__Aufgabe a__: Aktualisiere in den Einträgen die Zeilen ab der Zeile mit „Click pink colour“ bis einschließlich zum Ende der Einträge, indem du „EVENTS“ durch „TASKS“ ersetzt und alles Übrige unverändert lässt. Gib nur diese Zeilen wieder und lass die Bilder weg.

__Angezeigter Text__:
####

Das sei zu hoch gegriffen? Wenn man erliest, wie scheinbar spielerisch es der Autorin gelingt, all die sich zur Halde türmenden faktualen Bausteine und die in die Dutzende gehenden Figuren ihres Weltmodells in ein erzählerisch überzeugend motiviertes, anschaulich gestaltetes ‚Gespräch‘ aus längeren Sequenzen, Parallelhandlungen und Episoden miteinander zu bringen und sich selbst zugleich auf Moral abstinenter, poetischer Gerechtigkeit verpflichteter Distanz zu diesen Figuren zu halten, dann kann man diesen möglichen Einwurf getrost zurückweisen. Dabei sollte man sich auch nicht durch des großen Arthur Schnitzlers abfälliges Wort über den Romanerstling der Autorin („Was für eine scheußliche Sache kann Talent sein, wenn es auf dem Boden von Snobismus, Äfferei und Streberei wuchert“) irritieren lassen, empfand er Marta Karlweis als Person gegenüber doch lange Zeit Verachtung. Aber das ist ein anderes Thema.

####

__Aufgabe b__:
Beantworte zum angezeigten Text die folgenden Fragen:
(i) Über welches Werk der Autorin äußerte sich Arthur Schnitzler abfällig?
(ii) Was empfand Schnitzler lange Zeit gegenüber Marta Karlweis als Person?
(iii) Wie viele Figuren umfasst das Weltmodell der Autorin laut dem Text?

####

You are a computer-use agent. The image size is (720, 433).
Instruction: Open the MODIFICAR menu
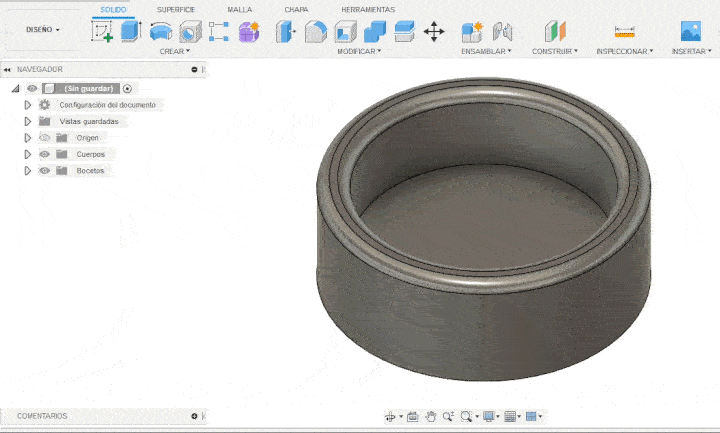click(358, 51)
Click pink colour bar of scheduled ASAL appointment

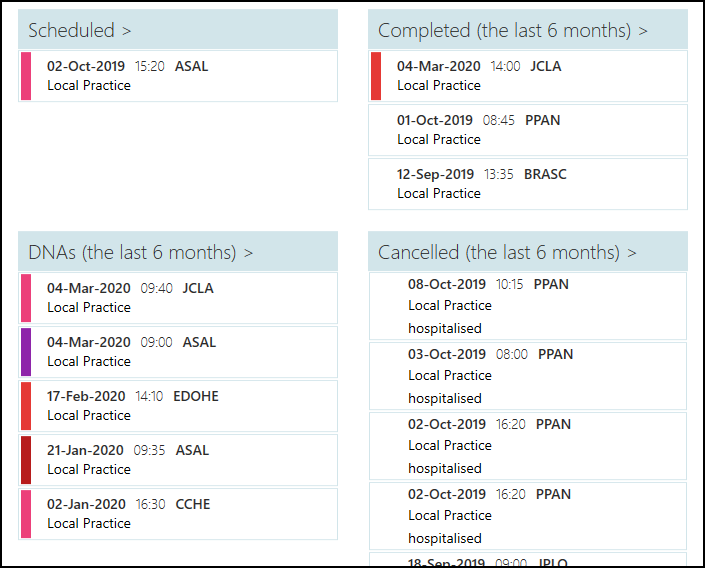(26, 76)
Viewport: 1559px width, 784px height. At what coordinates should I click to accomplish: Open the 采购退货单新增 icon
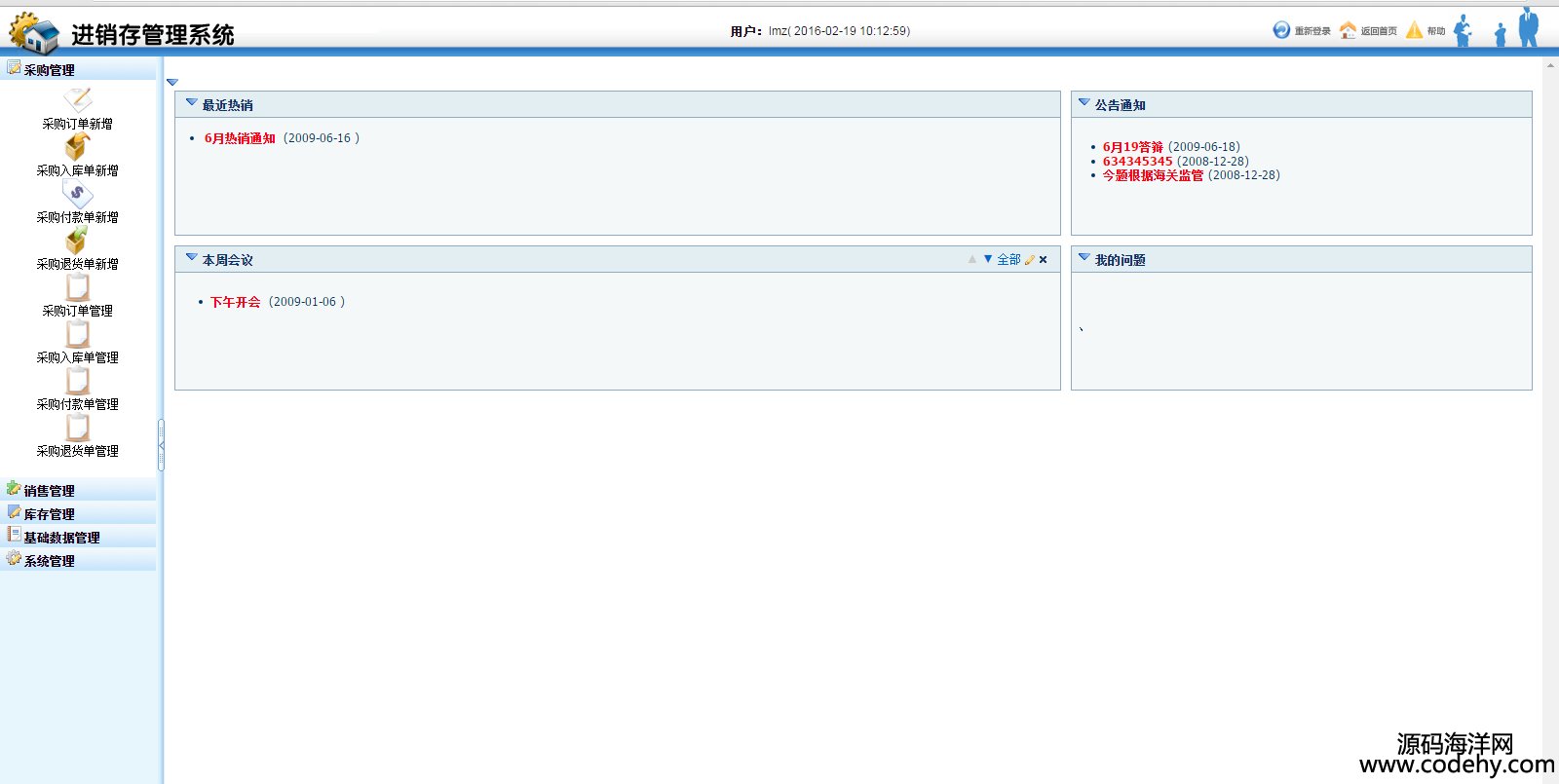(x=77, y=241)
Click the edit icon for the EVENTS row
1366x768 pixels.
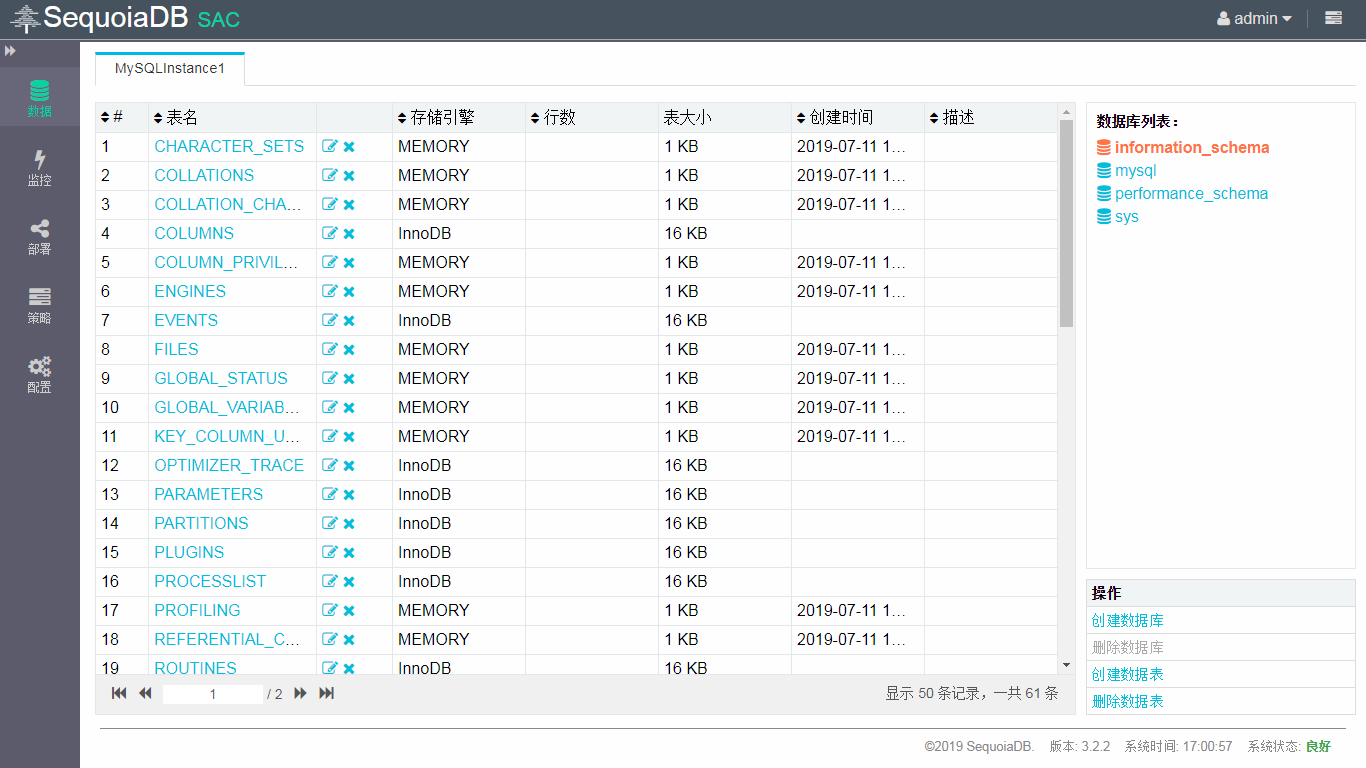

####

__Richtige Lösung a__:
Click pink colour bar of scheduled ASAL appointment

(26, 76)
Viewport: 1559px width, 784px height. At what coordinates should I click to accomplish: Open the 采购退货单新增 icon
(x=77, y=241)
Click the edit icon for the TASKS row
1366x768 pixels.

__Richtige Lösung b__:
(i) Schnitzler äußerte sich abfällig über den Romanerstling der Autorin.
(ii) Er empfand lange Zeit Verachtung ihr gegenüber.
(iii) Die Figuren ihres Weltmodells gehen in die Dutzende.